ECLI:NL:GHAMS:2024:1409
Gerechtshof Amsterdam
- Hoger beroep
- Rechtspraak.nl
Bevestiging vonnis met vervangende bewijsoverweging en toevoeging strafbaarheid dader in zaak van pogingen tot diefstal in vereniging
Op 22 mei 2024 heeft het Gerechtshof Amsterdam uitspraak gedaan in hoger beroep tegen het vonnis van de politierechter in de rechtbank Amsterdam, dat op 25 januari 2024 was gewezen. De zaak betreft de verdachte, geboren in 1994, die momenteel gedetineerd is. Het hof heeft het vonnis van de politierechter bevestigd, maar met de aanpassing dat de bewijsoverweging is vervangen en er een overweging is toegevoegd over de strafbaarheid van de dader. De advocaat-generaal had een gevangenisstraf van 9 maanden geëist, met aftrek van voorarrest.
Tijdens de zitting op 8 mei 2024 heeft de raadsman van de verdachte vrijspraak bepleit voor alle tenlastegelegde feiten. Hij stelde dat er onvoldoende bewijs was voor feit 2, omdat er geen aangifte was gedaan. Voor de feiten 1 en 2 werd aangevoerd dat er geen sprake was van een begin van uitvoering en dat de verdachte niet als medepleger kon worden aangemerkt. Het hof heeft echter geoordeeld dat de gedragingen van de verdachten, zoals het uitkiezen van slachtoffers en het afleiden van de aandacht, duiden op een begin van uitvoering van de diefstallen.

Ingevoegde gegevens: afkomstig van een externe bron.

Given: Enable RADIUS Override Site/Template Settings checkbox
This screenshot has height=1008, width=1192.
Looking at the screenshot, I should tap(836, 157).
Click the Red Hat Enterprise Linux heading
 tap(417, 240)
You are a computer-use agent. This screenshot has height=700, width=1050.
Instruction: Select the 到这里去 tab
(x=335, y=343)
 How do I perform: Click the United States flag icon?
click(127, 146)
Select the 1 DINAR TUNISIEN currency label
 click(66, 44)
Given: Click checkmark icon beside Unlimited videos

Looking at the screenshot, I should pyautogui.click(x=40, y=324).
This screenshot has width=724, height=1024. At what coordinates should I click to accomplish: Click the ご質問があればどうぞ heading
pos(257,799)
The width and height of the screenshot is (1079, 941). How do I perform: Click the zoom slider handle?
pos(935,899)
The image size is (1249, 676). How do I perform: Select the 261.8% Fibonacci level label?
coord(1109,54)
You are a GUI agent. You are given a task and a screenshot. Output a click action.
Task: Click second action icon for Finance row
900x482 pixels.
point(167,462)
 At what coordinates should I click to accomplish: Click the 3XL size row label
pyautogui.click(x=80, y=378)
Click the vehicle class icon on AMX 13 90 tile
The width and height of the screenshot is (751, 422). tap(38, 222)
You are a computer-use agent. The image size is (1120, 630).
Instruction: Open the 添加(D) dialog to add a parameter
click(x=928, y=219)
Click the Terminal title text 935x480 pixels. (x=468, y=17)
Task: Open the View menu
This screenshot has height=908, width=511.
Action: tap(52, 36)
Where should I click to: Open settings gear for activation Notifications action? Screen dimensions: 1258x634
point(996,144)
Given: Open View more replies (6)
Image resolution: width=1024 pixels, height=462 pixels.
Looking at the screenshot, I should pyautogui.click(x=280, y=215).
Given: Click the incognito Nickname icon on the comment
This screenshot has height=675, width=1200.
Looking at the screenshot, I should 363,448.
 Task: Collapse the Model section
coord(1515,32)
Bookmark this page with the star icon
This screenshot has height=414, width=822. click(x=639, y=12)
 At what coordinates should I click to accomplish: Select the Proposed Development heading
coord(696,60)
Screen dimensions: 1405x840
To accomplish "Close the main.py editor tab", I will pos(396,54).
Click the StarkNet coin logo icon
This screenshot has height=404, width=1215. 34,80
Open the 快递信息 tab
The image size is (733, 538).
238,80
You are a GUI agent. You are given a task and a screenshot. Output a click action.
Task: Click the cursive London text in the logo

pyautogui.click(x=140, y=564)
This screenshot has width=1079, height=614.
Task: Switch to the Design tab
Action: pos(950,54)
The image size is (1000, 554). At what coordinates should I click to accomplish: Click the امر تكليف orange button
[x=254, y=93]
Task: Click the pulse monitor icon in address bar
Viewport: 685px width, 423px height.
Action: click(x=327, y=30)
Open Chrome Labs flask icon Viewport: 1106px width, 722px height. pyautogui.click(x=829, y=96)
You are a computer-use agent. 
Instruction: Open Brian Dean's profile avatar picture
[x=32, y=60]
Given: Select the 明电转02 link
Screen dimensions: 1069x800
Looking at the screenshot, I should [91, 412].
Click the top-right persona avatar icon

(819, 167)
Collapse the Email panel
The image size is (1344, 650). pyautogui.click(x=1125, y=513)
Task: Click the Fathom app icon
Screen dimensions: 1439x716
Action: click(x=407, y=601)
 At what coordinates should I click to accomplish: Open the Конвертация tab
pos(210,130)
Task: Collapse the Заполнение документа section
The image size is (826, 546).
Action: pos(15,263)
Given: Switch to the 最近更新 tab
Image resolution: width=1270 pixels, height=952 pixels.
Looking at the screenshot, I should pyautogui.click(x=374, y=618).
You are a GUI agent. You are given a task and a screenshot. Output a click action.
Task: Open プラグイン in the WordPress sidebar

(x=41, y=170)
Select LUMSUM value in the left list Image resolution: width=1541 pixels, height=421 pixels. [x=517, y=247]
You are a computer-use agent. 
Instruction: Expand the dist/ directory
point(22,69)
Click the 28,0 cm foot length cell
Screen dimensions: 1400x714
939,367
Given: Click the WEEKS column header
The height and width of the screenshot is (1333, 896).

Het hof heeft vastgesteld dat de verdachte en zijn medeverdachte een duidelijke rolverdeling hadden en dat de verdachte een significante bijdrage heeft geleverd aan de pogingen tot diefstal. Hierdoor is het hof tot de conclusie gekomen dat alle drie de tenlastegelegde pogingen tot diefstal in vereniging wettig en overtuigend bewezen zijn. Het hof heeft het vonnis van de politierechter bevestigd, met inachtneming van de nieuwe overwegingen.